Bene fa il Presidente della Repubblica, Sergio Mattarella a ricordarci che le leggi ci sono e vanno applicate. Parte del tema sicurezza sul lavoro deriva anche a nostro avviso da una necessità di rafforzare e mirare il meccanismo dei controlli, in modo che meglio si possano prevenire le situazioni di gravità. Per altro, come già ricordato, e come per altro già sta avvenendo con l’innovazione nella produzione di automobili, anche se ancora troppo lentamente, un grande apporto può proprio derivare dall’uso delle tecnologie e della digitalizzazione a favore della prevenzione. Sarebbe tecnicamente già possibile prevedere che i meccanismi di blocco automatico dei macchinari possano essere controllati da remoto dagli ispettori del lavoro. E’ un risultato che ci aspettiamo venga previsto nei progetti esecutivi che riguardano i capitoli di digitalizzazione e riforma della pubblica amministrazione in capo al PNRR.

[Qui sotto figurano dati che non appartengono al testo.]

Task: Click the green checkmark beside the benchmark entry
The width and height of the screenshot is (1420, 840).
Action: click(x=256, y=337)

Più in generale si deve alzare l’attenzione di tutti sull’affermarsi, specie nel mondo dei servizi (compreso anche l’indotto della Pubblica Amministrazione) di un’economia “al massimo ribasso” che cerca i propri risultati esclusivamente e senza scrupoli nel mero taglio dei costi e che, così facendo promuove un impoverimento complessivo non solo del lavoro e dei contratti, ma delle condizioni complessive nelle quali si svolge il lavoro (nonché di ogni impatto ambientale e sociale).

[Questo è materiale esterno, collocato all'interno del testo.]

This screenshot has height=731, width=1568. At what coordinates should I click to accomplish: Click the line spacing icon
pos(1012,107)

Questo, che non esitiamo a chiamare virus, ha portato, alla luce dei dati, il nostro paese ad affrontare la crisi economica in molti casi promuovendo una sorta di “lavorare peggio, lavorare tutti”. Più o meno consapevolmente, al netto di tante imprese e realtà nelle quali si torna a puntare sulla qualità anche umana del lavoro e della comunità, sulla democrazia economica e sulla collaborazione azienda-lavoratori-comunità, ad oggi la realtà italiana ci consegna l’impoverimento del lavoro come strategia che ha concorso a reggere l’impatto della crisi. Ma domandiamoci almeno se questa non sia una scorciatoia che ci porta sempre più fuori strada. Domandiamoci se tutto può essere risolto con soluzioni solo parziali e fuorvianti come il salario minimo: le persone e la società hanno bisogno di contratti veri e di sogni veri, non al minimo, hanno bisogno di un modello economico che permetta a tutti di coltivare concretamente l’idea che la vita dei nostri figli e il pianeta che consegneremo loro possano essere più belli e migliori, e non la sola ambizione del provare a salvarsi.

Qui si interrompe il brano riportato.